TO DO » Arrange every line of the listing below as a Markdown table with the columns "Row" and "Line", leaving out blank lines.

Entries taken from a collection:
────────────────────
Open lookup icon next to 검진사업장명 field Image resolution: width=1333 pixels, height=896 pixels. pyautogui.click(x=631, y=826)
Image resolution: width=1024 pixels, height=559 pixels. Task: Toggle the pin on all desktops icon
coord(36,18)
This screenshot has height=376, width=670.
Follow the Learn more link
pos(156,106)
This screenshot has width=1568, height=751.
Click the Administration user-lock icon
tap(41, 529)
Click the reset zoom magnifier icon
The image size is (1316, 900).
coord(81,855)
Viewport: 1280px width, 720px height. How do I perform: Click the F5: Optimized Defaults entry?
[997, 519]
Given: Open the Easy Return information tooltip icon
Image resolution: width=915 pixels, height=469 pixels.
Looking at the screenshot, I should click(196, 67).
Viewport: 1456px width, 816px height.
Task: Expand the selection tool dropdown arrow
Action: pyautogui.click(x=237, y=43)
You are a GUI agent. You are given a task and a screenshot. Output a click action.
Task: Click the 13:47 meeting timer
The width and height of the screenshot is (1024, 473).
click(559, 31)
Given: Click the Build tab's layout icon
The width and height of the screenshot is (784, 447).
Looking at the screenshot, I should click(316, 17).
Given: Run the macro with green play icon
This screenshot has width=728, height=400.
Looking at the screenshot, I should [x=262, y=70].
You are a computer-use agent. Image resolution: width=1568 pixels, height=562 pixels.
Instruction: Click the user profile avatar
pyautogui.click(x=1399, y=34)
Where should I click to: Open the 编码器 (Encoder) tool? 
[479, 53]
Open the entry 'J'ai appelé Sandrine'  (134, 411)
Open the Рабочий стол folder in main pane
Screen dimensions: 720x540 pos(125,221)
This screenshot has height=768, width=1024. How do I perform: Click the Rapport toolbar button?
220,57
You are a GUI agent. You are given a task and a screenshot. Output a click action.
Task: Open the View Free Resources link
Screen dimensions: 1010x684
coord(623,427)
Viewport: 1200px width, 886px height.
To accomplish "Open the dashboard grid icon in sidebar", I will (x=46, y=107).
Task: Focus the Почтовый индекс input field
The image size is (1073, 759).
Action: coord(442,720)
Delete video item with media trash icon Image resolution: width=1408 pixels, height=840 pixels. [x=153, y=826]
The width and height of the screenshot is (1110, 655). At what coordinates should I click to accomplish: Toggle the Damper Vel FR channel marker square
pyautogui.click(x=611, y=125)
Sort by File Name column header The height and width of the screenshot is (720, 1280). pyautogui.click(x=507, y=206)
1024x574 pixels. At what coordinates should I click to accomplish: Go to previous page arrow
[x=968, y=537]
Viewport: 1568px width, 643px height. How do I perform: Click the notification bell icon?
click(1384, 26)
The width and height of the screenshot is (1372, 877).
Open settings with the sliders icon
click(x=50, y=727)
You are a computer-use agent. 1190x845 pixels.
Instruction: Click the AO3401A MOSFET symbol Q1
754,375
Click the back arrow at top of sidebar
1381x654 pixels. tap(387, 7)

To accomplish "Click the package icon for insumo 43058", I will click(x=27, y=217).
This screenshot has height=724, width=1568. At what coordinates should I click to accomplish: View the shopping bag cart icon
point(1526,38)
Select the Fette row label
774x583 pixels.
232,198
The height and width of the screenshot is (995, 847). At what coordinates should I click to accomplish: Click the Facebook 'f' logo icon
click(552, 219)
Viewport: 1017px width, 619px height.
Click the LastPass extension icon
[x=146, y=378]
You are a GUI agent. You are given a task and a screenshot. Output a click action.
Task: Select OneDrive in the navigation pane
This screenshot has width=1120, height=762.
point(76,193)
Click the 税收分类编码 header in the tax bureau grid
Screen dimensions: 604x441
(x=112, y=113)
────────────────────
TASK OUTPUT »
| Row | Line |
|---|---|
| 1 | Open lookup icon next to 검진사업장명 field Image resolution: width=1333 pixels, height=896 pixels. pyautogui.click(x=631, y=826) |
| 2 | Image resolution: width=1024 pixels, height=559 pixels. Task: Toggle the pin on all desktops icon |
| 3 | coord(36,18) |
| 4 | This screenshot has height=376, width=670. |
| 5 | Follow the Learn more link |
| 6 | pos(156,106) |
| 7 | This screenshot has width=1568, height=751. |
| 8 | Click the Administration user-lock icon |
| 9 | tap(41, 529) |
| 10 | Click the reset zoom magnifier icon |
| 11 | The image size is (1316, 900). |
| 12 | coord(81,855) |
| 13 | Viewport: 1280px width, 720px height. How do I perform: Click the F5: Optimized Defaults entry? |
| 14 | [997, 519] |
| 15 | Given: Open the Easy Return information tooltip icon |
| 16 | Image resolution: width=915 pixels, height=469 pixels. |
| 17 | Looking at the screenshot, I should click(196, 67). |
| 18 | Viewport: 1456px width, 816px height. |
| 19 | Task: Expand the selection tool dropdown arrow |
| 20 | Action: pyautogui.click(x=237, y=43) |
| 21 | You are a GUI agent. You are given a task and a screenshot. Output a click action. |
| 22 | Task: Click the 13:47 meeting timer |
| 23 | The width and height of the screenshot is (1024, 473). |
| 24 | click(559, 31) |
| 25 | Given: Click the Build tab's layout icon |
| 26 | The width and height of the screenshot is (784, 447). |
| 27 | Looking at the screenshot, I should click(316, 17). |
| 28 | Given: Run the macro with green play icon |
| 29 | This screenshot has width=728, height=400. |
| 30 | Looking at the screenshot, I should [x=262, y=70]. |
| 31 | You are a computer-use agent. Image resolution: width=1568 pixels, height=562 pixels. |
| 32 | Instruction: Click the user profile avatar |
| 33 | pyautogui.click(x=1399, y=34) |
| 34 | Where should I click to: Open the 编码器 (Encoder) tool?  |
| 35 | [479, 53] |
| 36 | Open the entry 'J'ai appelé Sandrine'  (134, 411) |
| 37 | Open the Рабочий стол folder in main pane |
| 38 | Screen dimensions: 720x540 pos(125,221) |
| 39 | This screenshot has height=768, width=1024. How do I perform: Click the Rapport toolbar button? |
| 40 | 220,57 |
| 41 | You are a GUI agent. You are given a task and a screenshot. Output a click action. |
| 42 | Task: Open the View Free Resources link |
| 43 | Screen dimensions: 1010x684 |
| 44 | coord(623,427) |
| 45 | Viewport: 1200px width, 886px height. |
| 46 | To accomplish "Open the dashboard grid icon in sidebar", I will (x=46, y=107). |
| 47 | Task: Focus the Почтовый индекс input field |
| 48 | The image size is (1073, 759). |
| 49 | Action: coord(442,720) |
| 50 | Delete video item with media trash icon Image resolution: width=1408 pixels, height=840 pixels. [x=153, y=826] |
| 51 | The width and height of the screenshot is (1110, 655). At what coordinates should I click to accomplish: Toggle the Damper Vel FR channel marker square |
| 52 | pyautogui.click(x=611, y=125) |
| 53 | Sort by File Name column header The height and width of the screenshot is (720, 1280). pyautogui.click(x=507, y=206) |
| 54 | 1024x574 pixels. At what coordinates should I click to accomplish: Go to previous page arrow |
| 55 | [x=968, y=537] |
| 56 | Viewport: 1568px width, 643px height. How do I perform: Click the notification bell icon? |
| 57 | click(1384, 26) |
| 58 | The width and height of the screenshot is (1372, 877). |
| 59 | Open settings with the sliders icon |
| 60 | click(x=50, y=727) |
| 61 | You are a computer-use agent. 1190x845 pixels. |
| 62 | Instruction: Click the AO3401A MOSFET symbol Q1 |
| 63 | 754,375 |
| 64 | Click the back arrow at top of sidebar |
| 65 | 1381x654 pixels. tap(387, 7) |
| 66 | To accomplish "Click the package icon for insumo 43058", I will click(x=27, y=217). |
| 67 | This screenshot has height=724, width=1568. At what coordinates should I click to accomplish: View the shopping bag cart icon |
| 68 | point(1526,38) |
| 69 | Select the Fette row label |
| 70 | 774x583 pixels. |
| 71 | 232,198 |
| 72 | The height and width of the screenshot is (995, 847). At what coordinates should I click to accomplish: Click the Facebook 'f' logo icon |
| 73 | click(552, 219) |
| 74 | Viewport: 1017px width, 619px height. |
| 75 | Click the LastPass extension icon |
| 76 | [x=146, y=378] |
| 77 | You are a GUI agent. You are given a task and a screenshot. Output a click action. |
| 78 | Task: Select OneDrive in the navigation pane |
| 79 | This screenshot has width=1120, height=762. |
| 80 | point(76,193) |
| 81 | Click the 税收分类编码 header in the tax bureau grid |
| 82 | Screen dimensions: 604x441 |
| 83 | (x=112, y=113) |